*AIM OF THE EXERCISE:* Below are entries with pictures among them; reproduce exactly, and only, the lines from the one containing "How do I perform: Select" down to the one containing "You are a computer-use agent. The", without the pictures.

____

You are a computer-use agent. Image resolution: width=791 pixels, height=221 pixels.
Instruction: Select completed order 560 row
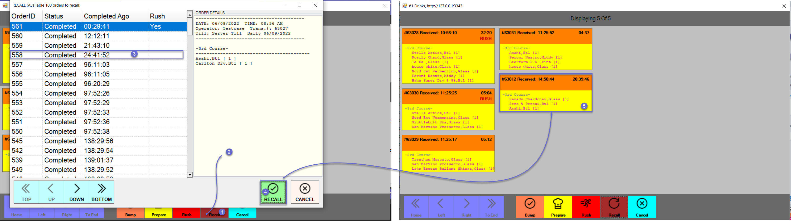(92, 36)
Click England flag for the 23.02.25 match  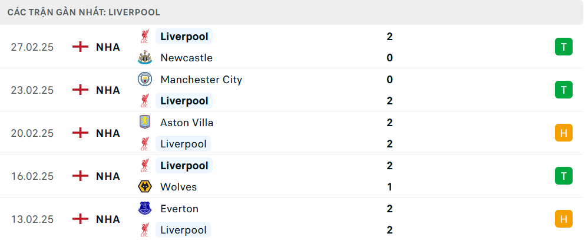pos(80,90)
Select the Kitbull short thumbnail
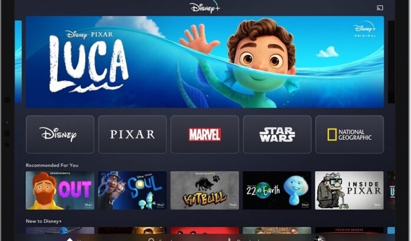The image size is (411, 241). click(205, 190)
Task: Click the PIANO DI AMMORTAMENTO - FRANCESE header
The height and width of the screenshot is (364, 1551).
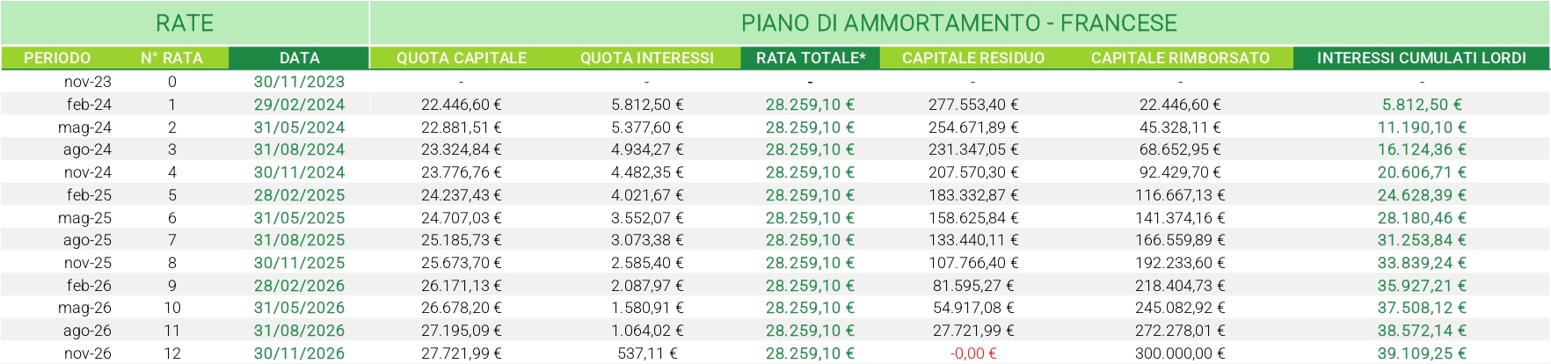Action: (958, 23)
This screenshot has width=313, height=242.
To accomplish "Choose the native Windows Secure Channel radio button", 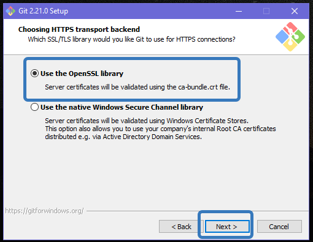I will click(34, 107).
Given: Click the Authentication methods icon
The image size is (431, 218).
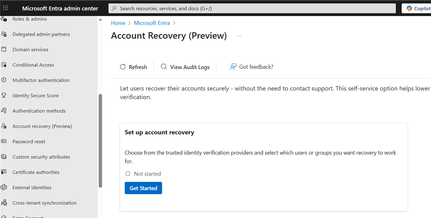Looking at the screenshot, I should pyautogui.click(x=4, y=111).
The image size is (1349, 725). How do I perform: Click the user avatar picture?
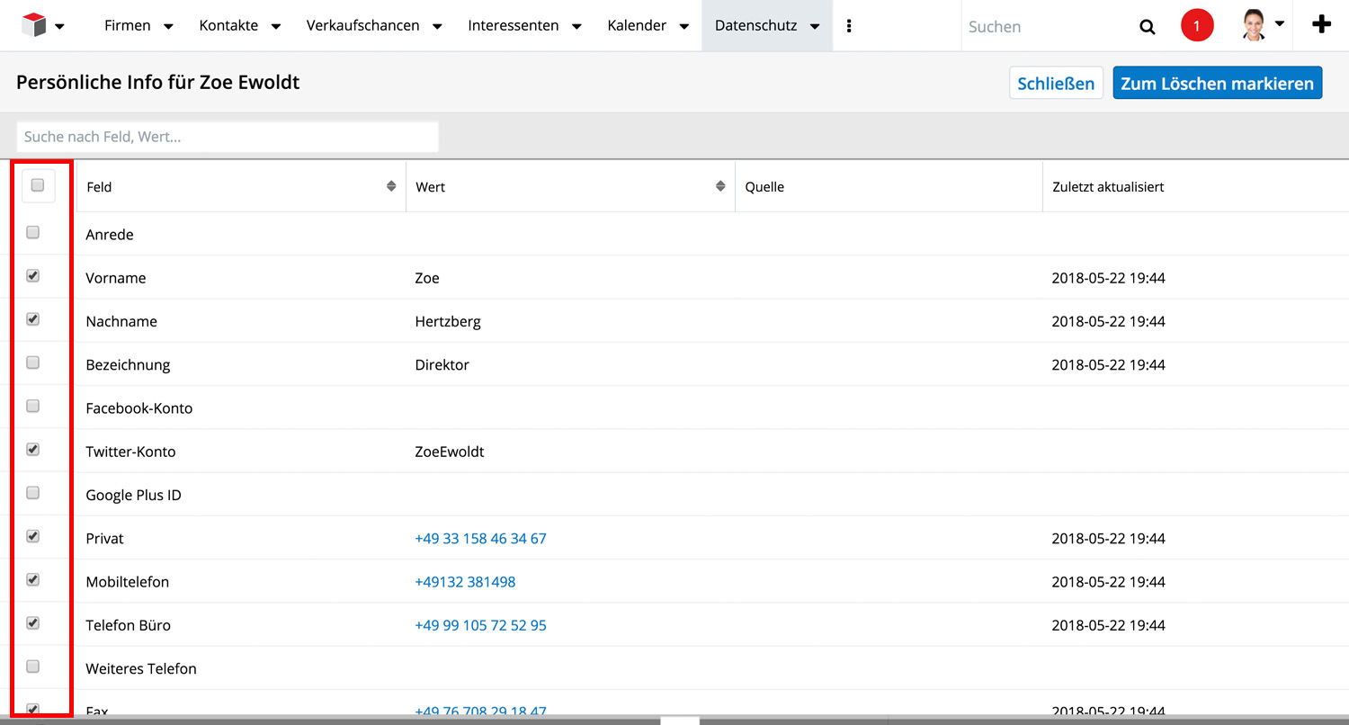point(1254,25)
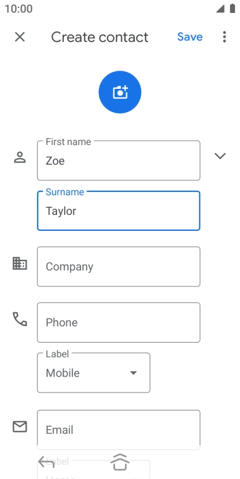The width and height of the screenshot is (240, 479).
Task: Save the new contact
Action: pos(190,37)
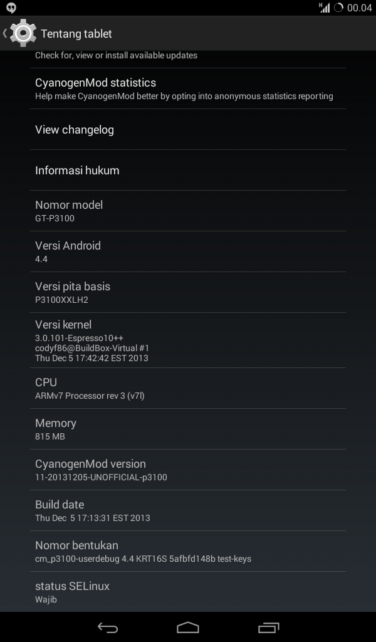The width and height of the screenshot is (376, 642).
Task: Tap the Home navigation button
Action: 188,627
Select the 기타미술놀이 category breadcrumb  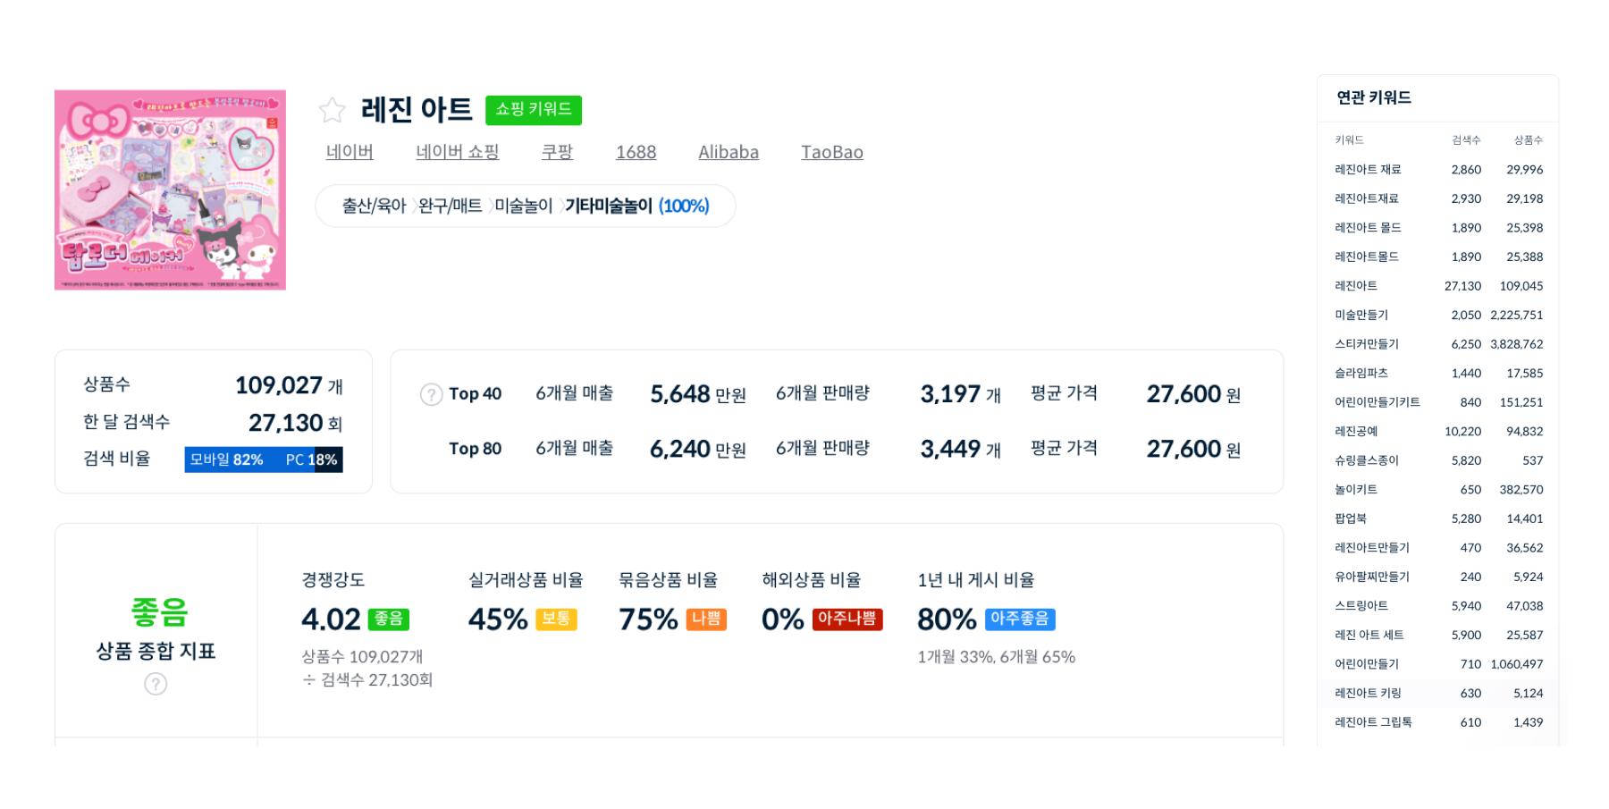pos(609,206)
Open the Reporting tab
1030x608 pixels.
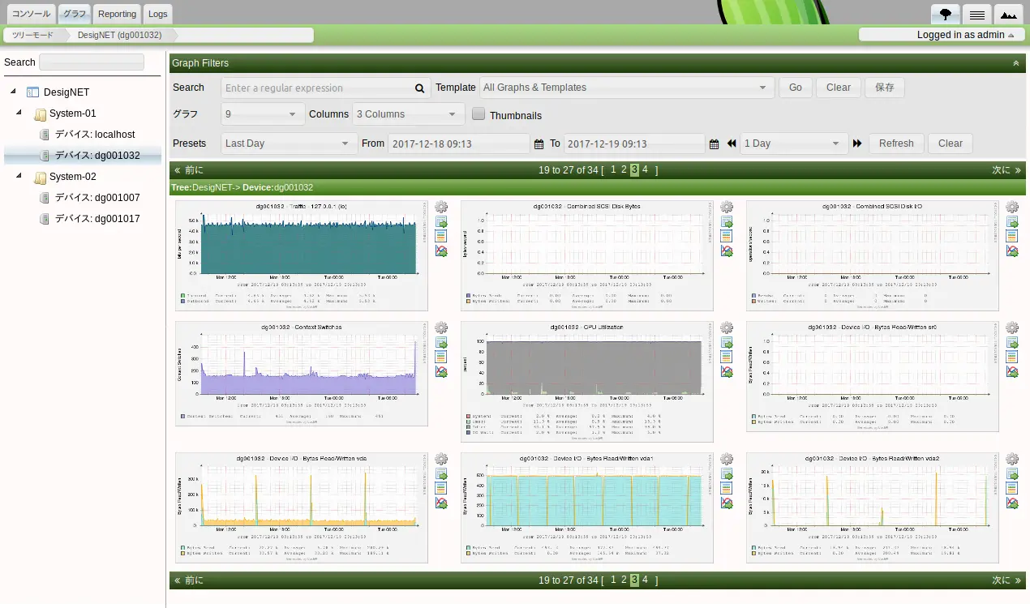tap(117, 14)
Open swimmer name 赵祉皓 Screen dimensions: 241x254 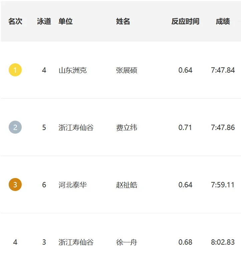coord(127,185)
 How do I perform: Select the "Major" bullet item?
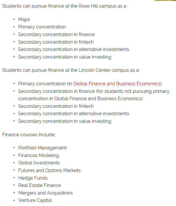pos(24,19)
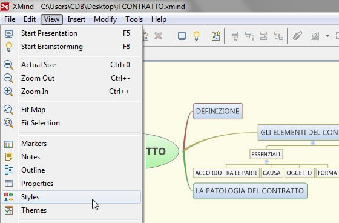Select LA PATOLOGIA DEL CONTRATTO topic
The height and width of the screenshot is (223, 339).
tap(249, 191)
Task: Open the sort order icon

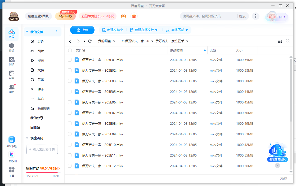Action: (280, 41)
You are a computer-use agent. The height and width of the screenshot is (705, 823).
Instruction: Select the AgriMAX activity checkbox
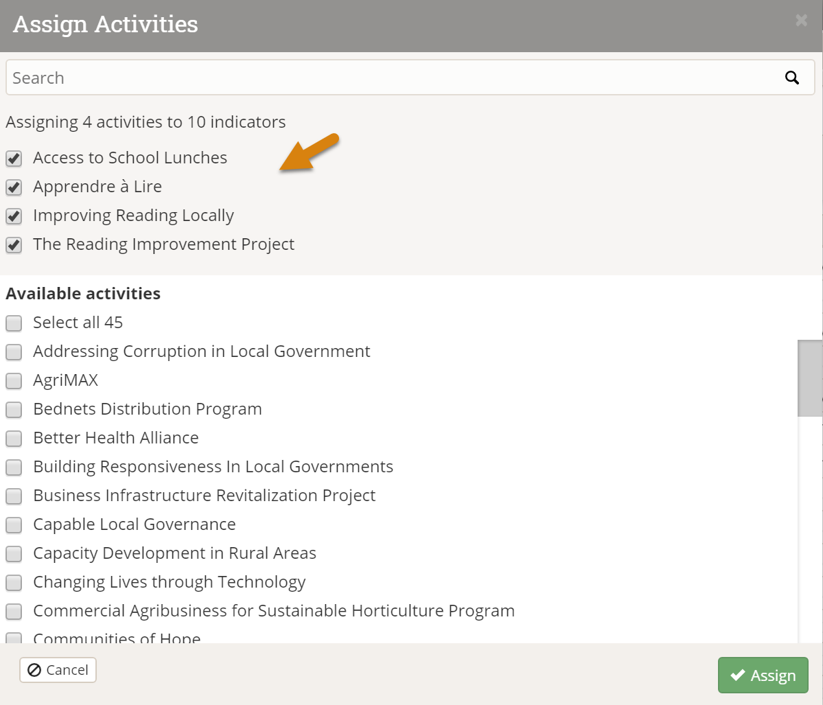pyautogui.click(x=14, y=381)
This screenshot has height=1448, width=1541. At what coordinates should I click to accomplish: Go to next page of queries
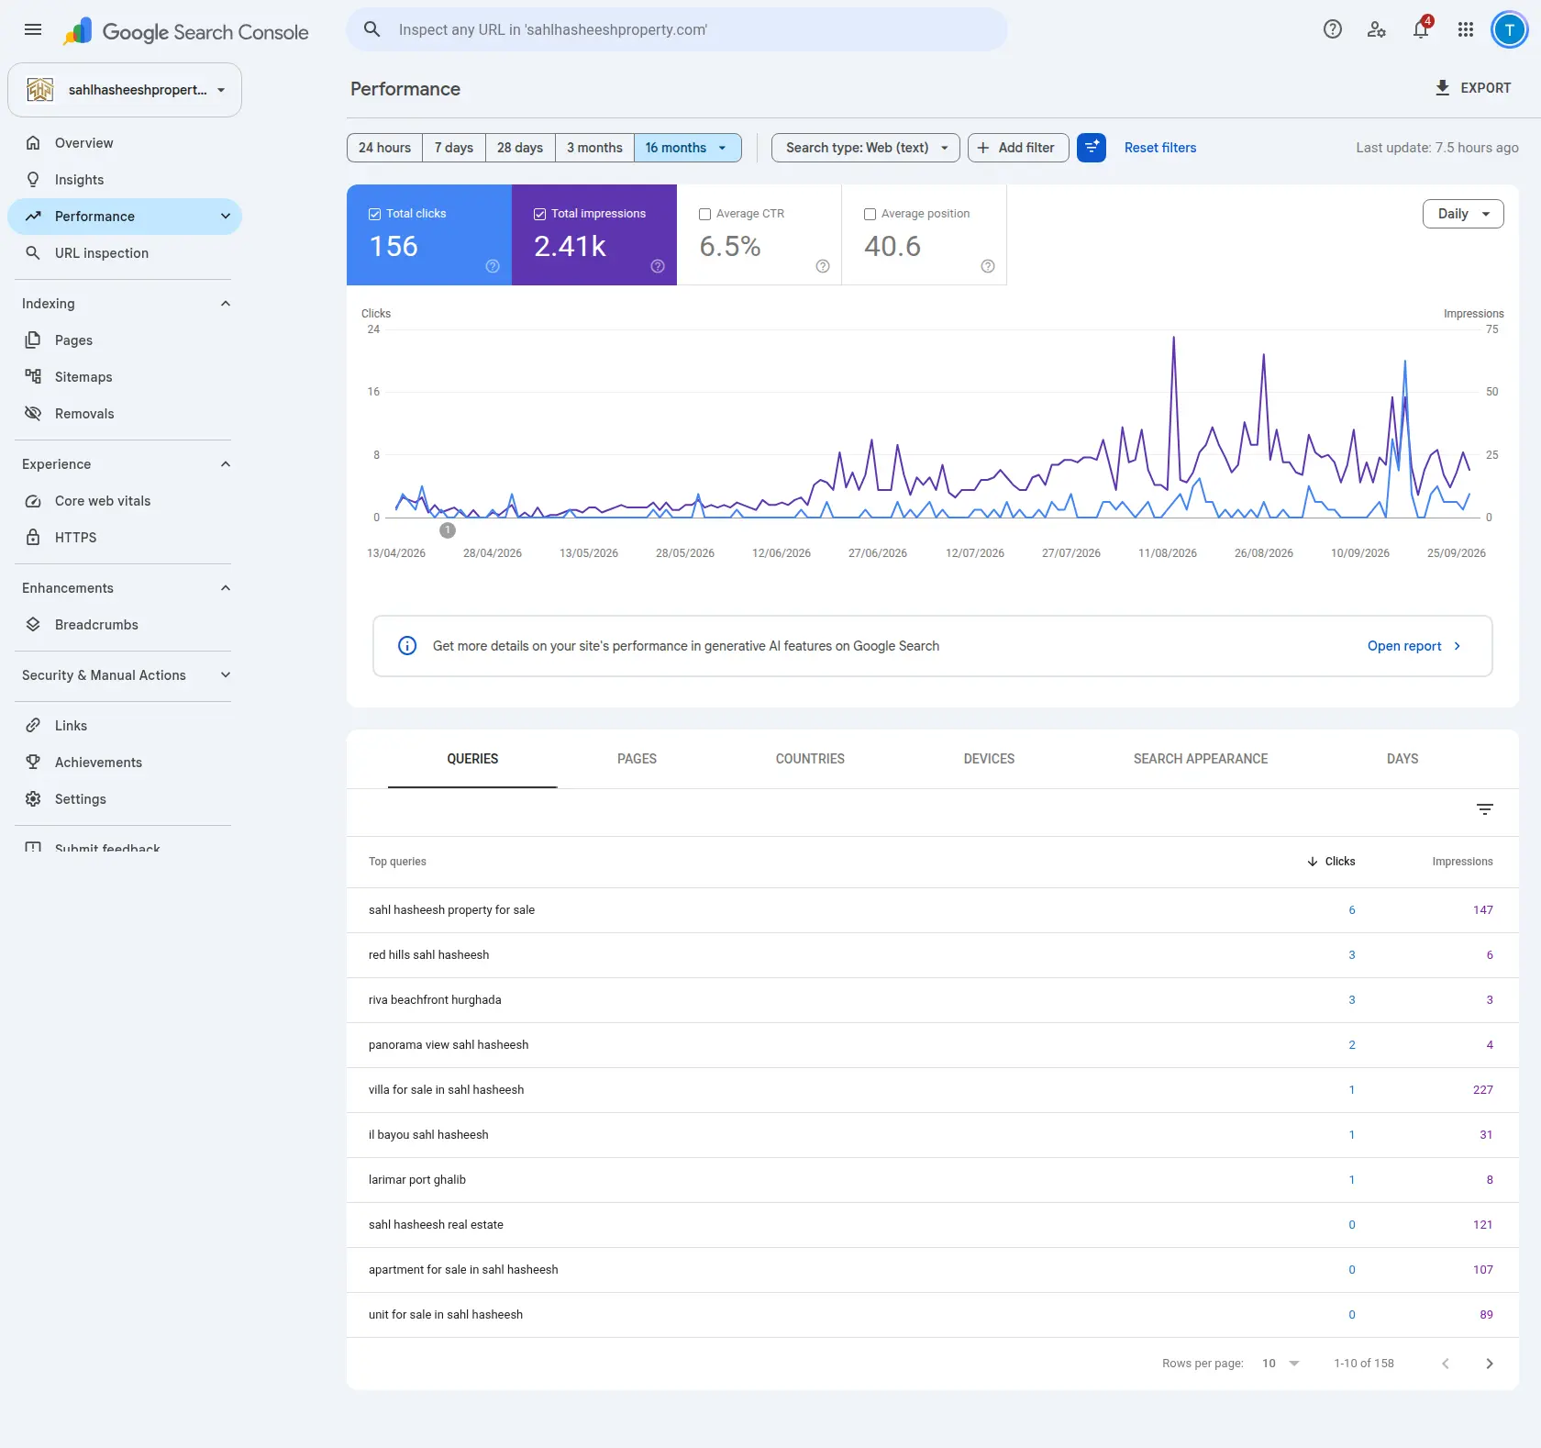point(1489,1364)
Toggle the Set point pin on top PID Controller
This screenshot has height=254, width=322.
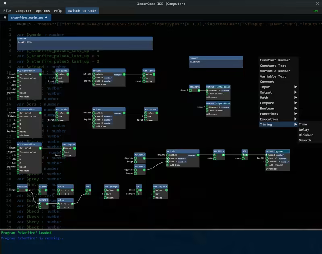coord(18,74)
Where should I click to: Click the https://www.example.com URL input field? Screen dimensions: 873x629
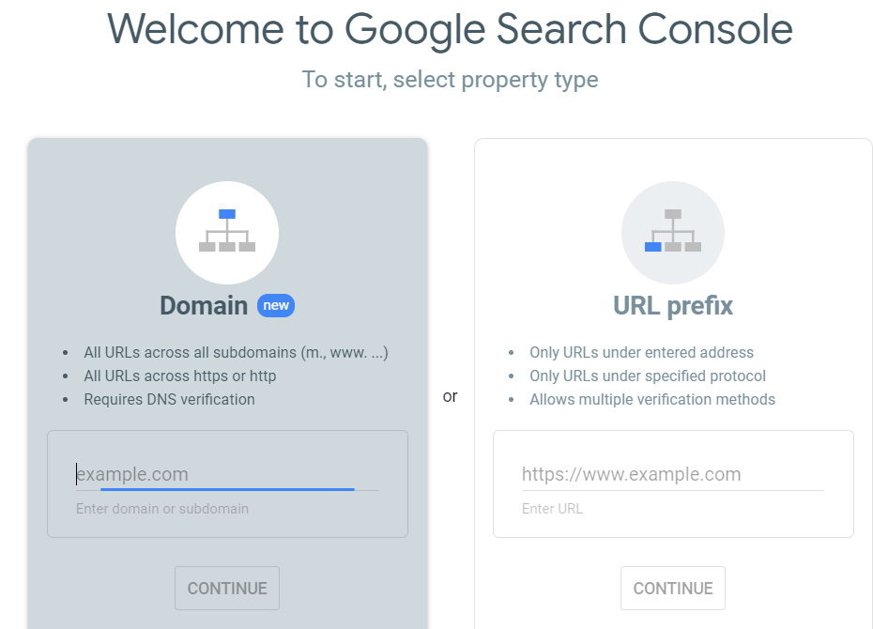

____

*ANSWER BOX:*
 How do I perform: Select the "Major" bullet item?
pos(24,19)
Select LA PATOLOGIA DEL CONTRATTO topic
The height and width of the screenshot is (223, 339).
tap(249, 191)
Task: Open the sort order icon

Action: (280, 41)
You are a computer-use agent. The height and width of the screenshot is (705, 823).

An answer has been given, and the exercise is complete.